摘要：近年来，主题到视频的一代已经取得了长足的进步。但是，现有模型在忠实遵循文本说明时仍然面临重大挑战。这种限制（通常称为复制问题问题）源于广泛使用的对手训练范式。这种方法固有地将主题身份与背景和上下文属性纠缠在一起，通过与目标视频相同场景中的参考图像进行采样。为了解决此问题，我们介绍了\ textbf {phantom-data，这是第一个通用横向对主题到视频一致性数据集}，其中包含大约一百万个不同类别的身份一致的对。我们的数据集是通过三阶段管道构建的：（1）一般和输入对准的主题检测模块，（2）从超过5300万个视频和30亿张图像中大规模的跨跨文本主题检索，以及（3）先进的身份验证，以确保在上下文较大的变化中确保视觉一致性。综合实验表明，使用幻影数据的培训显着提高了迅速的对齐和视觉质量，同时保持与对基层基线相当的身份一致性。

Title: TAMMs: Temporal-Aware Multimodal Model for Satellite Image Change Understanding and Forecasting

Authors: Zhongbin Guo, Yuhao Wang, Ping Jian, Xinyue Chen, Wei Peng, Ertai E
Subjects: cs.CV, cs.AI
Abstract URL: https://arxiv.org/abs/2506.18862
Pdf URL: https://arxiv.org/pdf/2506.18862
Copy Paste: [[2506.18862]] TAMMs: Temporal-Aware Multimodal Model for Satellite Image Change Understanding and Forecasting(https://arxiv.org/abs/2506.18862)
Keywords: generation
Abstract: Satellite image time-series analysis demands fine-grained spatial-temporal reasoning, which remains a challenge for existing multimodal large language models (MLLMs). In this work, we study the capabilities of MLLMs on a novel task that jointly targets temporal change understanding and future scene generation, aiming to assess their potential for modeling complex multimodal dynamics over time. We propose TAMMs, a Temporal-Aware Multimodal Model for satellite image change understanding and forecasting, which enhances frozen MLLMs with lightweight temporal modules for structured sequence encoding and contextual prompting. To guide future image generation, TAMMs introduces a Semantic-Fused Control Injection (SFCI) mechanism that adaptively combines high-level semantic reasoning and structural priors within an enhanced ControlNet. This dual-path conditioning enables temporally consistent and semantically grounded image synthesis. Experiments demonstrate that TAMMs outperforms strong MLLM baselines in both temporal change understanding and future image forecasting tasks, highlighting how carefully designed temporal reasoning and semantic fusion can unlock the full potential of MLLMs for spatio-temporal understanding.
摘要：卫星图像时间序列分析需要细粒的时空推理，这仍然是现有多模式大语言模型（MLLM）的挑战。在这项工作中，我们研究了MLLM的功能在一项新任务上，该任务共同针对时间变化理解和未来的场景产生，旨在评估其随着时间的推移对复杂的多模式动力学建模的潜力。我们提出了TAMMS，这是一种用于卫星图像变化理解和预测的时间感知的多模式模型，它通过使用轻质的时间模块来增强冷冻的MLLM，用于结构化序列编码和上下文提示。为了指导未来的图像产生，TAMMS引入了一种语义融合的控制注射（SFCI）机制，该机制将高级语义推理和结构性先验自适应地结合在增强的控制网络中。这种双路调节可以使时间一致和语义扎根的图像合成。实验表明，在时间变化理解和未来的图像预测任务中，TAMMS优于强大的MLLM基准，强调了精心设计的时间推理和语义融合的方式可以解锁MLLM对时空理解的全部潜力。

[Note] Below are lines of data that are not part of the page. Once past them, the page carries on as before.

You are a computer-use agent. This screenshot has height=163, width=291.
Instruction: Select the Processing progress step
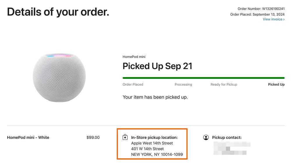coord(183,84)
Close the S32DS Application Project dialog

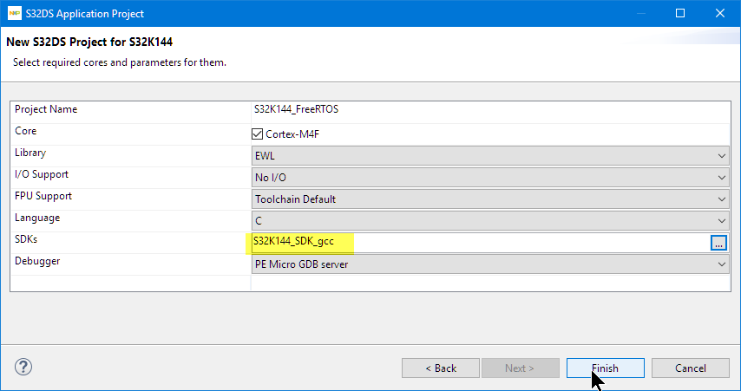pyautogui.click(x=719, y=14)
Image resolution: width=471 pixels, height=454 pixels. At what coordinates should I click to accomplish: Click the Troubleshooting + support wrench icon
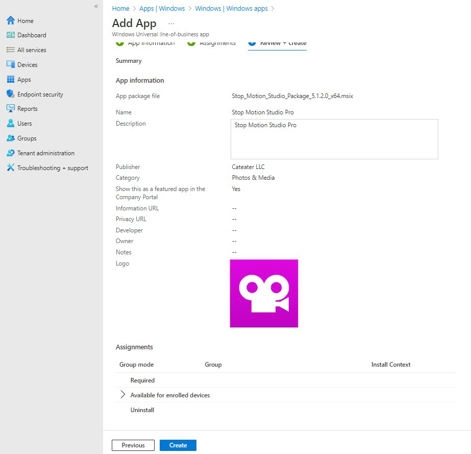pyautogui.click(x=10, y=168)
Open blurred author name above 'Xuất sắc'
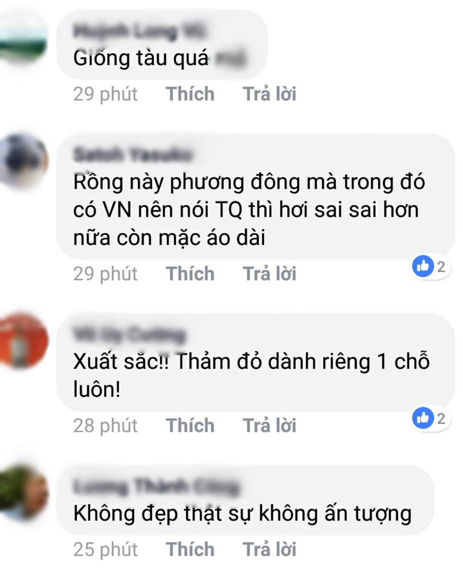 click(129, 334)
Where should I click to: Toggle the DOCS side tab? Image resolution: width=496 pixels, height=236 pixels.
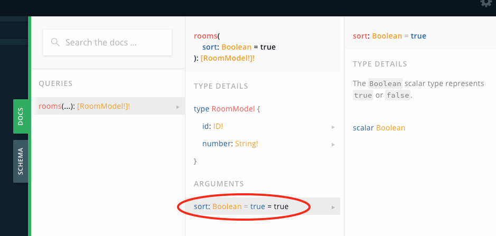click(x=21, y=117)
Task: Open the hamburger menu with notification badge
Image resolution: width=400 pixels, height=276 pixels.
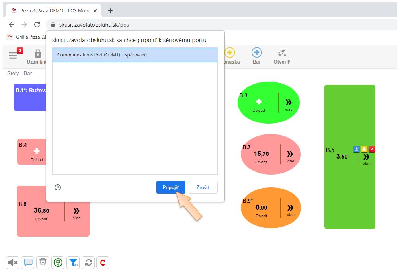Action: (x=14, y=55)
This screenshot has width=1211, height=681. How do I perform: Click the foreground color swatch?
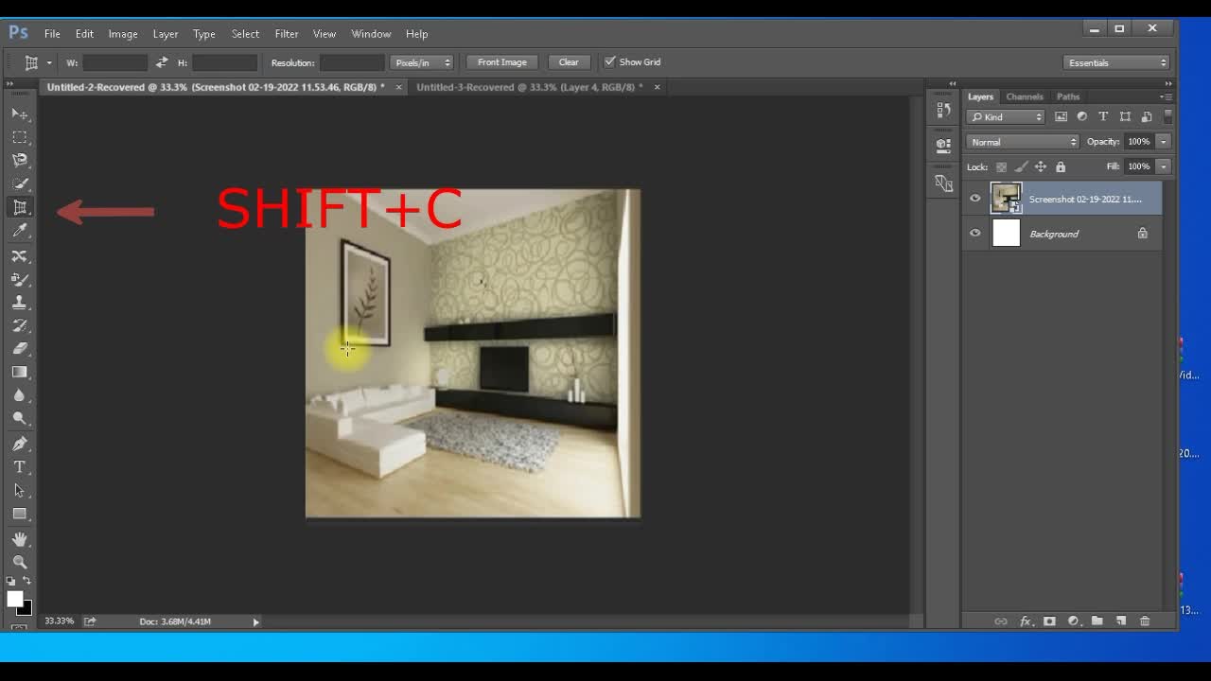(x=14, y=599)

Title: OmniAvatar: Efficient Audio-Driven Avatar Video Generation with Adaptive Body Animation

Authors: Qijun Gan, Ruizi Yang, Jianke Zhu, Shaofei Xue, Steven Hoi
Subjects: cs.CV, cs.AI, cs.MM
Abstract URL: https://arxiv.org/abs/2506.18866
Pdf URL: https://arxiv.org/pdf/2506.18866
Copy Paste: [[2506.18866]] OmniAvatar: Efficient Audio-Driven Avatar Video Generation with Adaptive Body Animation(https://arxiv.org/abs/2506.18866)
Keywords: generation
Abstract: Significant progress has been made in audio-driven human animation, while most existing methods focus mainly on facial movements, limiting their ability to create full-body animations with natural synchronization and fluidity. They also struggle with precise prompt control for fine-grained generation. To tackle these challenges, we introduce OmniAvatar, an innovative audio-driven full-body video generation model that enhances human animation with improved lip-sync accuracy and natural movements. OmniAvatar introduces a pixel-wise multi-hierarchical audio embedding strategy to better capture audio features in the latent space, enhancing lip-syncing across diverse scenes. To preserve the capability for prompt-driven control of foundation models while effectively incorporating audio features, we employ a LoRA-based training approach. Extensive experiments show that OmniAvatar surpasses existing models in both facial and semi-body video generation, offering precise text-based control for creating videos in various domains, such as podcasts, human interactions, dynamic scenes, and singing. Our project page is this https URL.
摘要：在音频驱动的人类动画中已经取得了重大进展，而大多数现有方法主要集中在面部运动上，从而限制了它们以自然同步和流动性创建全身动画的能力。他们还以精确的迅速控制而挣扎，以获得细粒度。为了应对这些挑战，我们引入了Omniavatar，这是一种创新的音频驱动的全身视频生成模型，可通过提高LIP-Sync的精度和自然动作来增强人类动画。 Omniavatar引入了Pipel的多等级音频嵌入策略，以更好地捕获潜在空间中的音频功能，从而增强了各种场景中的唇部同步。为了保留迅速控制基础模型的能力，同时有效地合并了音频功能，我们采用了基于洛拉的训练方法。广泛的实验表明，Omniavatar超过了面部和半身视频生成中的现有模型，为在各个领域（例如播客，人类互动，动态场景和唱歌）中创建视频提供了精确的基于文本的控制。我们的项目页面是此HTTPS URL。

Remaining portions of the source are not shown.